Writers' Common Mistakes – Part 1
"Great Story, Poor Prose"
I'm a freelance editor, and I discovered a long time ago that my clients shared, to varying extents, certain common mistakes. Let's begin with… well, the beginning.
ATTITUDE: "As long as I tell a good story or write an informative piece of non-fiction, I don't have to worry too much about the prose." Yikes! This attitude will get the door slammed in your face almost before you've even knocked. Believe me, no matter how clever your story or article, an editor/agent won't see it if you prove, in the first couple of paragraphs, that you don't know how to write. They'll have reached for the rejection slip long before discovering your… um… brilliance.
Okay, so now that we've agreed on that and your attitude is wonderful and positive, let us move on to the technical mistakes that drag down the prose of most writers. I'll address each of these subjects in detail in future posts, but for now, I'll summarize and, perhaps, point you in the right self-editing direction.
1) Poor Punctuation: This is as basic as it gets, yet nothing bedevils beginning writers (and some seasoned ones) quite like the rules of punctuation.
a) Commas, in particular, lie at the center of the dilemma.
i) When do you need one? When must you include a conjunction? When should you use a semicolon instead? When should you just use a period and start a new sentence?
b) Colons versus Semicolons
c) Colons versus Dashes
d) Dashes versus Ellipses
e) Periods versus Exclamation Points versus Question Marks
2) Passive Voice: I've already posted three entries on this subject, which I duplicated from another site because it's such a critical issue to writers.
a) Passive Voice sucks the life—the action—right out of a story. Things may happen, but nobody does anything. See those three posts for more.
3) Weak Knees: As the author, you are the authority, and the reader counts on you to provide strong and decisive prose.
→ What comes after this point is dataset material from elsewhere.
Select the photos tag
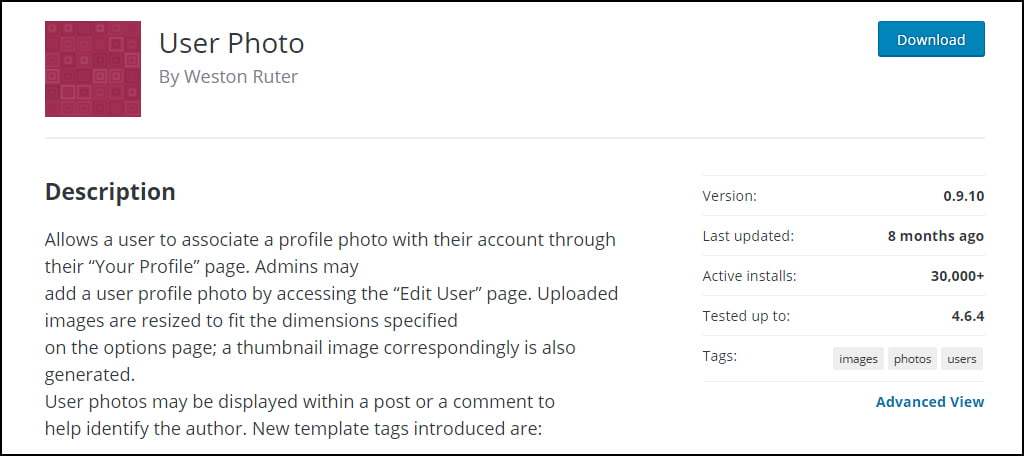1024x456 pixels. [912, 359]
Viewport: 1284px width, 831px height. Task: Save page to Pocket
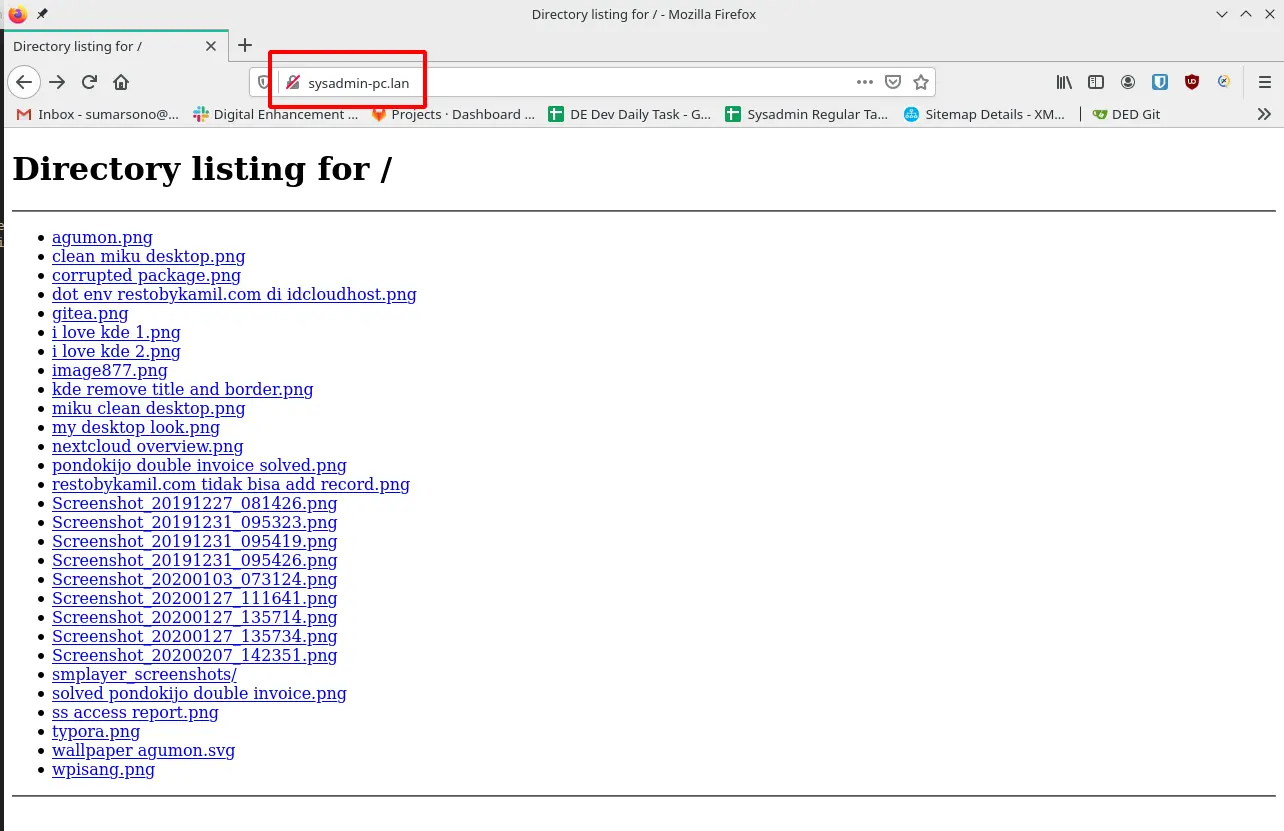[x=894, y=82]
a) Beware the deadly "state-of-being" verbs, for they generate no action; they just are.
i) Am, are, is, was, were, had been, etc.
b) Beware weak verb qualifiers that drain the life from the subsequent verb.
i) Starts to, seems to, could have, should have, might have, thought that, possibly, apparently, maybe, appeared to, found (as in found myself doing something), etc.
c) Beware weak verbs that suggest limited or dull action at best, that evoke no real image in the reader's mind, and that often arrive on the page buried under a slew of weak, nasty adverbs, or as preface to a bunch of adjectives.
i) Came, got, went, had, did, took, kept, made, etc.
d) Beware sensory verbs that steal from the reader a sensory experience, and give it instead to the character.
i) Hear/heard, see/saw, feel/felt, sounded, listened to, looked at, etc.
ii) This also falls under the heading: SHOW, DON'T TELL.
4) Wordiness: Writers fall into this trap for one of two reasons, in my opinion: laziness, inexperience.
a) You must not say in 20 complex or roundabout words what you can say in 12 simple, direct words.
b) If you want to elevate your prose, you must not confuse quantity for quality. Pith is not your enemy; it is your friend.
c) You must not say the same thing over and over, or say the same thing two or three different ways. Your reader is not an idiot. She'll get it the first time.
5) Flinging INGs: I refer to verbs (or verbal nouns) that end in "ing" as INGs, just to simplify matters, as they travel under many different names.
a) One of the worst habits writers develop is opening sentences with Infinite-Verb Phrases—INGs. In most cases, they should restructure the sentence to provide clearer Subject-Predicate logic.
b) Another nasty habit is the use of Present Participles—another form of ING—in a Past Tense narrative. Yes, you may use them from time to time, when the narrative calls for an ongoing action at that moment in the scene. However, most of the time, the action is complete (it's a Past Tense narrative, after all) and a Past Participle (verb ending in "ed") is more appropriate.
6) Adverbs: Most writers use excessive adverbs because they use weak, ineffective verbs to begin with, or because they somehow feel it necessary to cram the descriptive down the reader's throat. I agree with Stephen King, who said in his book, On Writing, "The road to Hell is paved with adverbs."
a) Use a stronger verb that stands alone and provides powerful imagery.
b) Consider using metaphor or simile to create an image in your reader's mind.
As I said earlier, I'll address these issues in greater detail in future posts. In the meantime, I hope this kick-starts your self-editing engine and forces you to stretch yourself a bit.
While you're waiting for my subsequent posts, you can get started on #3 above. Search your document for those weak verbs and create something that's more evocative, more action-centric.